This book offers a new ecosystemic approach to the understanding of mangrove and salt marsh ecosystems. Brazil has one of the largest areas of mangroves in the world, where salt marshes might or might not be associated. Different landscapes comprise the extensive coastline, where mangrove and salt marsh species' composition is discussed through the analysis of physiography, zonation, and succession processes. Both salt marsh and mangrove plants and the associated macroalgae will be characterized in their ecophysiological and phenological aspects, as well as genetic and epigenetic diversity. The chapters on microbial diversity and litterfall expose the well-known importance of these ecosystems as highly productive carbon sinks and pumps. The associated fauna of invertebrates (benthic meio and macrofaunas, especially brachyuran crabs) and vertebrates (fishes, birds, and mammals) are presented in a special section. The conservational approach encompasses issues, such as historical ecology, economic valuation, protected areas, environmental education, climate changes, and adaptive management.
Prof. Dr. Yara Schaeffer-Novelli has a major in Natural History from Universidade do Brasil, actual Universidade Federal do Rio de Janeiro (1967). She also holds a Master's Degree in Biological Oceanography from Universidade de Sao Paulo (1967), and a PhD in Zoology from the same university (1976). In 1991, she became a Full Professor at the Oceanographic Institute of the Universidade de Sao Paulo. She has taught at the same institute since 1970, where in 1980 she started her research line on coastal environments, focusing on Brazilian and Latin American mangroves. Between 1992 and 1995, she worked as the head coordinator of research at the Sao Paulo State Environmental Secretariat. Furthermore, she was part of the core faculty at the Rockefeller Foundation LEADP Institute. Currently, she still teaches at the graduate level, mainly about the mangrove environment. Further ongoing activities include supervision of graduate and post-graduate students, and a chair in the Brazilian Wetlands National Committee (Comite Nacional de Zonas Umidas), as part of the Ramsar Convention requirements. Her major research interests include biogeography, structure and function, restoration, and economic valuation of mangroves.
Dr. Guilherme M. O. Abuchahla has a major in Biology from Universidade Presbiteriana Mackenzie (2005), a Master's Degree in Environmental Management from Christian-Albrechts-Universitat zu Kiel (2009), and a PhD in Environmental Science from Universidade de Sao Paulo (2015). He had professional experience in mangrove and seagrass environments in Asia, including India and the Philippines. His main interests include mangrove ecosystem's connectivity and properties, adaptive cycles, and responses to climate change.
Gilberto Cintrón-Molero is a system ecologist. He has worked on the application of system approaches to the management of coastal environments in Latin America and the Caribbean.

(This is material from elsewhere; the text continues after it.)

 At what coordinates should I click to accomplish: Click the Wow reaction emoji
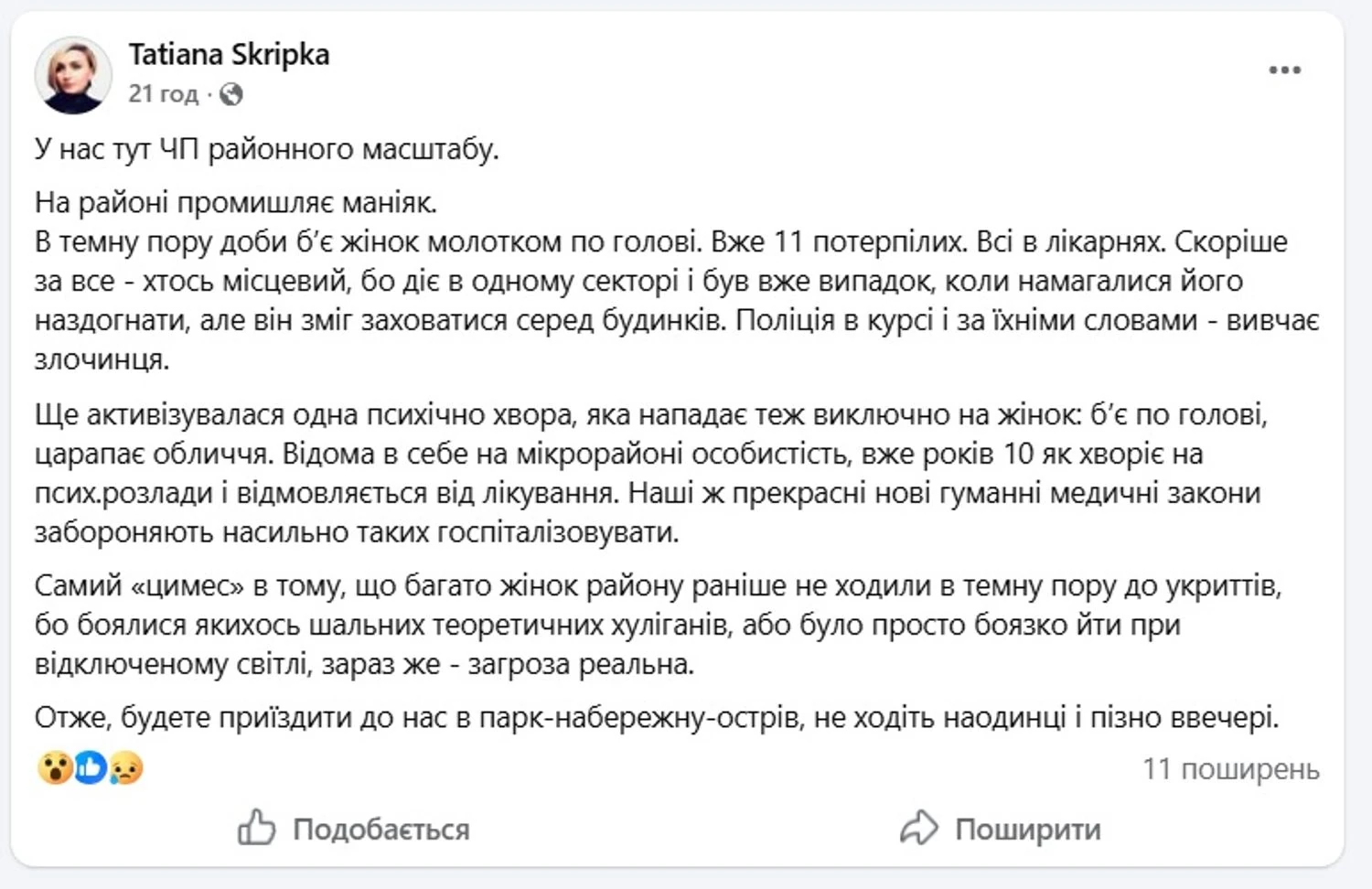[55, 768]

As a member of UNESCO's SCOR Working Group 60 he developed rapid resource assessment methodologies for mangroves, and for WWF developed a manual on coral reef rapid assessment techniques. He is the author of the chapter on mangrove restoration in NOAA's "Restoring the Nation's Marine Environment" and a related chapter on the East West Center's Handbook for Mangrove Area Management. An Army veteran, he was assigned to the U.S. Army Walter Reed Army Institute of Research (WRAIR), the largest biomedical research institution of the Defense Department. He has been a consultant to USAID, UNESCO, OAS, UNEP, UNDP and WWF on coastal and marine conservation issues and has taught courses on this topic in Brazil, Ecuador Venezuela and Puerto Rico. He worked until his retirement at the Division of International Conservation's Global Branch as an International Affairs Specialist dealing with international and domestic issues related to coastal and marine conservation, wetland management, climate change and ecological restoration. He has served as the U.S. Government focal point for the Ramsar's Convention Scientific and Technical Review Panel (STRP) and assisted in the development of the U.S. National Fish, Wildlife and Plants Climate Adaptation Strategy. He has served as an instructor teaching ecological restoration at the USFWS National Conservation Training Center (NCTC). The USFWS NCTC trains staff to use the best science for sustaining complex systems and functions at large scales through effective resource management. He is an internationally certified (iNARTE and FCC) Telecommunications engineer specialising in aeronautical and marine communications and radar systems, and a member of the U.S. Association of Climate Change Officers (ACCO).